Well, today’s session felt like me giving a news report. I felt totally detached from what I was telling her, and I left feeling like she doesn’t really like me. This is a crash from the approval I perceived from her last week.
I know I have issues with relating to her, so desperate for her to approve of me and then today feeling terrible after because I didn’t feel I got that approval.
I told her about the group, and tried to rationalise what people were saying. I know they were probably relating their experiences and not meaning me to apply it so directly to my situation. I know they probably weren’t judging me but I still fear they were.
I know the group leader was probably trying to make me see my dad’s perspective so that I don’t blame myself, not the opposite. If my dad perceived me as hostile and reacted accordingly because he was drunk and just reacting badly to his life, it means it wasn’t my fault. It wasn’t to do with me.

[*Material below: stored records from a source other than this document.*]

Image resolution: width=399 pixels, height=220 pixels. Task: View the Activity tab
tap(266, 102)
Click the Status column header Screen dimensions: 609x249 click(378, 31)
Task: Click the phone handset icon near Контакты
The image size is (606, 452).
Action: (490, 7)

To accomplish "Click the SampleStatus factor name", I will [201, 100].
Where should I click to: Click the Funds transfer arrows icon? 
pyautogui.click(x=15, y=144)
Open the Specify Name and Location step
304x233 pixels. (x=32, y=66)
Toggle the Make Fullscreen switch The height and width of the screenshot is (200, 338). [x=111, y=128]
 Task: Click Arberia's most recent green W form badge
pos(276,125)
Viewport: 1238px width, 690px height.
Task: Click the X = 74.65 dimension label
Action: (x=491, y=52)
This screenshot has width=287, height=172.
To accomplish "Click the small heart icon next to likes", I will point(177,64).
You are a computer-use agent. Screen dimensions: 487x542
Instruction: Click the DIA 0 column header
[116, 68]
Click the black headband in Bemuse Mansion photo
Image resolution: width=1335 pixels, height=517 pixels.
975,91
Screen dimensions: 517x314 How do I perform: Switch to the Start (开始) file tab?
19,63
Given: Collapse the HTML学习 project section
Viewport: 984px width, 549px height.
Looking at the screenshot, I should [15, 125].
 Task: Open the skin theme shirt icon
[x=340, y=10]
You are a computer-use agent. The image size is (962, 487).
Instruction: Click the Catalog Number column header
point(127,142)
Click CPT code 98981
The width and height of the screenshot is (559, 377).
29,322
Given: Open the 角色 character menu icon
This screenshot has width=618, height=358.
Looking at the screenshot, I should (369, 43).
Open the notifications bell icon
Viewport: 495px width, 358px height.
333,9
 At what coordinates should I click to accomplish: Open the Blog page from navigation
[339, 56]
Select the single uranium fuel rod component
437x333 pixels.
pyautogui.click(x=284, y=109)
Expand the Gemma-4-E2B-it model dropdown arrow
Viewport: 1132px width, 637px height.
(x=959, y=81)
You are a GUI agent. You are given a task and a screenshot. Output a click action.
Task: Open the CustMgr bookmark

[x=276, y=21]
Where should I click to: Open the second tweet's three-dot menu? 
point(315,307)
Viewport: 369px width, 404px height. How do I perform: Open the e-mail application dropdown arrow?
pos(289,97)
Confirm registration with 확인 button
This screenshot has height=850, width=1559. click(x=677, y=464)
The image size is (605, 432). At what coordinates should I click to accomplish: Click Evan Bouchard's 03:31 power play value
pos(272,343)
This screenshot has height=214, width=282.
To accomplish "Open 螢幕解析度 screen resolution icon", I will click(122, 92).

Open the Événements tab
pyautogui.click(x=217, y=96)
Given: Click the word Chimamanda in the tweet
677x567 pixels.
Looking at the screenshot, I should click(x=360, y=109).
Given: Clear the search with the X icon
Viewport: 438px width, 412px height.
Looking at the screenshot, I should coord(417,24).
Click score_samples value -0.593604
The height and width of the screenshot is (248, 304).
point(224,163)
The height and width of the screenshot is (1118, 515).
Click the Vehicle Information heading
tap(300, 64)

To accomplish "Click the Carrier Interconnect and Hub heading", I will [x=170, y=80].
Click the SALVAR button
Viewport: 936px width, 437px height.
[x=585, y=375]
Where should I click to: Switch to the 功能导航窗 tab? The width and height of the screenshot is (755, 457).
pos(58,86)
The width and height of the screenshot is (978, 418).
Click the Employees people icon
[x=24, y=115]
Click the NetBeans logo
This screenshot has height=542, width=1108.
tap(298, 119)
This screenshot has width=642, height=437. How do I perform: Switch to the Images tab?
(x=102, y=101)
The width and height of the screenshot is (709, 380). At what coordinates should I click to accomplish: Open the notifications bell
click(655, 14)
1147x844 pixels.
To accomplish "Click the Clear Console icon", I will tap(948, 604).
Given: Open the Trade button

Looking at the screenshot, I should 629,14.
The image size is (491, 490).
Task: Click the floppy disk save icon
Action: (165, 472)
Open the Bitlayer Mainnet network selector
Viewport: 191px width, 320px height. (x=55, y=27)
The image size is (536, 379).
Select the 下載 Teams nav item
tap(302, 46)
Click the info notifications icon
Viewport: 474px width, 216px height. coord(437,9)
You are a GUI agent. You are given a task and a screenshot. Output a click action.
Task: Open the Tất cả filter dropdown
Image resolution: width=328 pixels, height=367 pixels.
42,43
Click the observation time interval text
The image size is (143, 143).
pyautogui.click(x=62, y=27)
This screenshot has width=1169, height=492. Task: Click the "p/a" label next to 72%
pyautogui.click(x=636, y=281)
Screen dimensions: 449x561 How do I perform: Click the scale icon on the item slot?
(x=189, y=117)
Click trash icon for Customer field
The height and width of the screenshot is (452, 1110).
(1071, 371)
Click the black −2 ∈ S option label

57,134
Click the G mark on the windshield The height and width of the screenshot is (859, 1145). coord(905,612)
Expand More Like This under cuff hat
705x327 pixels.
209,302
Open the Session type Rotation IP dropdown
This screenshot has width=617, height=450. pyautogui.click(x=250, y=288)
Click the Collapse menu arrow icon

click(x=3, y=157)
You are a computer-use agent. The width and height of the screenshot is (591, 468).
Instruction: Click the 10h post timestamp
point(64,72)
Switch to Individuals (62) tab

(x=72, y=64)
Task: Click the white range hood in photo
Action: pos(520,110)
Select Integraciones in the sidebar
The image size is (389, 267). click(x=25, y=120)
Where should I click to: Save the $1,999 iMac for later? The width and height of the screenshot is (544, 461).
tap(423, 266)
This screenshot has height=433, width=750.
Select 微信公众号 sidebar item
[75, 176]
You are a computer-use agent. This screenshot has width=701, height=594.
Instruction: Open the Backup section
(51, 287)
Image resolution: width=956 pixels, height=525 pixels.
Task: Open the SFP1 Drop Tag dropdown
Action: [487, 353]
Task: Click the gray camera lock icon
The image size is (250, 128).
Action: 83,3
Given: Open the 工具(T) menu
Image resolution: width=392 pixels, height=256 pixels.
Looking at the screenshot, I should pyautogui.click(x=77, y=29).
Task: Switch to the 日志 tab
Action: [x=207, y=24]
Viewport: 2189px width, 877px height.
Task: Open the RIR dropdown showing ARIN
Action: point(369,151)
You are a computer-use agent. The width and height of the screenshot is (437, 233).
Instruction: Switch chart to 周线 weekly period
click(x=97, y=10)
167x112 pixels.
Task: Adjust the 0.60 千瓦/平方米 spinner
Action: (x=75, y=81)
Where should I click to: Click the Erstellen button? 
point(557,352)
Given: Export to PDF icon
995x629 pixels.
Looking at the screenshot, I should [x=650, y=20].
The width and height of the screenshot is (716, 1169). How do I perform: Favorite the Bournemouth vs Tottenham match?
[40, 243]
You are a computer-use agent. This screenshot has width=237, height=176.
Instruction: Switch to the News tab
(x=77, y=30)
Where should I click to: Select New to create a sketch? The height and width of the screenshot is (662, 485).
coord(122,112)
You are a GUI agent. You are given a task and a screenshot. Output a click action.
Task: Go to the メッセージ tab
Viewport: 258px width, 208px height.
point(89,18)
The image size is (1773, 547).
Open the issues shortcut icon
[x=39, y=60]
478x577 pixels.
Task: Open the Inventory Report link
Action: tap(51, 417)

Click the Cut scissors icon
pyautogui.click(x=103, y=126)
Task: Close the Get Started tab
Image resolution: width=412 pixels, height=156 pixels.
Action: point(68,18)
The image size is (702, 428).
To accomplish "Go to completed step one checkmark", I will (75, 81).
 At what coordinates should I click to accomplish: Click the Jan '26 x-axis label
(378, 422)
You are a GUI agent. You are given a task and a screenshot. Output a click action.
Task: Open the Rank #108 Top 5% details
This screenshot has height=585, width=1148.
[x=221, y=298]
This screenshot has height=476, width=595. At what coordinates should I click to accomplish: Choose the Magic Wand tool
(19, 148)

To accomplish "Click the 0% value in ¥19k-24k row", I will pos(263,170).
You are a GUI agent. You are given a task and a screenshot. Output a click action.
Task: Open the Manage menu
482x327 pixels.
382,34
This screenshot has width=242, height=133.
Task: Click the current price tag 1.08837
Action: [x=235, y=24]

Of course, this is all easier said than really believed. How can I feel that my dad’s abuse was anything other than extremely personal and down to me? But these are alternative perspectives for me to think about more.
Last night I had a big relationship talk with one of my partners. He has, for the last two years, been seeing me less and less and prioritising another relationship.
This has been very painful for me and all along I have been trying to get him to be around more, to be at the house he’s supposed to live in with me and my other partner half the time.
Eventually I have not accepted but I have come to an equilibrium with seeing him less and trying to adjust to our now far less serious relationship.
A few weeks ago he told me he was breaking up with her and he wanted to come live with us again.
After much turmoil (including my hospital trip which was also caused by other things), last night we had a big relationship talk and I told him I don’t want him to move back in.
I was very upset and felt very guilty. This is one of the first times I have stood up for my needs and asked for something for myself. My decision.
I feel numb today. I feel like I am scared I’ll regret this big decision and I’m fearful about the future, not knowing if me and my other partner will have to move house or not, not knowing where my relationships will go from here.
I’m left feeling dissatisfied and a bit paranoid after today’s session.